The parties have two primary disagreements: (1) whether the Dealer Agreement is an enforceable contract; and (2) if so, whether the indemnity provision applies in these circumstances.1 In the first instance, the Sixth Circuit’s decision reversing my earlier summary judgment ruling precludes re-argument of Bil-Jax’s position that the Dealer Agreement is not an enforceable contract. This conclusion is driven by the application of three appellate principles. The first two – the law of the case doctrine and the mandate rule – are related. The law of the case doctrine “precludes a court from reconsideration of issues decided at an early stage of the litigation, either explicitly or by necessary inference from the disposition.” Westside Mothers v. Olszewski, 454 F.3d 532, 538 (6th Cir. 2006) (citations and internal quotation marks omitted). “Pursuant to the law of the case doctrine, and the complementary mandate rule, upon remand the trial court is bound to proceed in accordance with the mandate and law of the case as established by the appellate court.” Id. Once a case is remanded by the appellate court, “[t]he trial court must implement both the letter and the spirit of the mandate, taking into account the appellate court’s

opinion and the circumstances it embraces.” United States v. Moored, 38 F.3d 1419, 1421 (6th Cir. 1994) (citation and internal quotation marks omitted).

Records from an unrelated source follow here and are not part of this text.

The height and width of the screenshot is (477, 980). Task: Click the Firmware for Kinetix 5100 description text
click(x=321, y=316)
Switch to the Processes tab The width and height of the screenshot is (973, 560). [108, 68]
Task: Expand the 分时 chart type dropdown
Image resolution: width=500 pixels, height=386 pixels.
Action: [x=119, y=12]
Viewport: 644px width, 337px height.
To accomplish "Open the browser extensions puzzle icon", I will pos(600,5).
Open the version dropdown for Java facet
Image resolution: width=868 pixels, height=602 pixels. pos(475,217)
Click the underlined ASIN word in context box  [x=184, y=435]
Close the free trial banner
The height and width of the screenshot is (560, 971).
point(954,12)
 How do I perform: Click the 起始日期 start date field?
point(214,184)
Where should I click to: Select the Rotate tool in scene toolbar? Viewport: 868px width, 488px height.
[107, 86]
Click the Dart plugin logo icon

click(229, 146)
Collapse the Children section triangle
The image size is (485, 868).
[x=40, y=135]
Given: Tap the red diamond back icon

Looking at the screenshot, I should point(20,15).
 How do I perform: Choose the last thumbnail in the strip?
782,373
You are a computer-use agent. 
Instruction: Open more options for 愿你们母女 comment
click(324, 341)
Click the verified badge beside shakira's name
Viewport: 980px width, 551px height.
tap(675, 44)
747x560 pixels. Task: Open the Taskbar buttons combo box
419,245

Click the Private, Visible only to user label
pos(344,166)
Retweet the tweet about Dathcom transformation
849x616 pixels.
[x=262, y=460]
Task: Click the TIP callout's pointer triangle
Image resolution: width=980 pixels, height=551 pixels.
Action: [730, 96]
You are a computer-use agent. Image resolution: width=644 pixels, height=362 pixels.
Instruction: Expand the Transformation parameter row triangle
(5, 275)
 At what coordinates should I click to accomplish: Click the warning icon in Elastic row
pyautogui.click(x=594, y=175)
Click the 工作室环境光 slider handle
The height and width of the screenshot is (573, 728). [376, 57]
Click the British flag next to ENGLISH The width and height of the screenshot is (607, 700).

1 Wiese has abandoned its claim for common-law indemnity. (Doc. No. 33 at 3, n.1; Doc. No. 48 at 1). The Sixth Circuit first determined, as the parties conceded in their supplemental briefing, that the statute of frauds does not apply to the indemnity provision. Wiese, 858 F. App’x at 911. But the circumstances on appeal also included Bil-Jax’s other arguments in support of its position that the Dealer Agreement, and consequently the indemnity provision, were unenforceable. (See Doc. No. 27-2; Doc. No. 34 at 6-10). A third appellate principle provides guidance on how to address these other arguments. The Sixth Circuit has routinely held it “‘can affirm a decision of the district

court on any grounds supported by the record, even if different from those relied on by the district court.’” Garza v. Lansing Sch. Dist., 972 F.3d 853, 877 (6th Cir. 2020) (quoting Brown v. Tidwell, 169 F.3d 330, 332 (6th Cir. 1999) (per curiam)). Yet, the Sixth Circuit declined to accept those alternate arguments as a reason to affirm my decision granting summary judgment in Bil-Jax’s favor. Instead, the Sixth Circuit noted that, under Ohio law, “a promise to indemnify . . . made directly to the party incurring the debt” is enforceable without a writing, and held: Here, Haulotte and Wiese specifically negotiated the indemnity clause.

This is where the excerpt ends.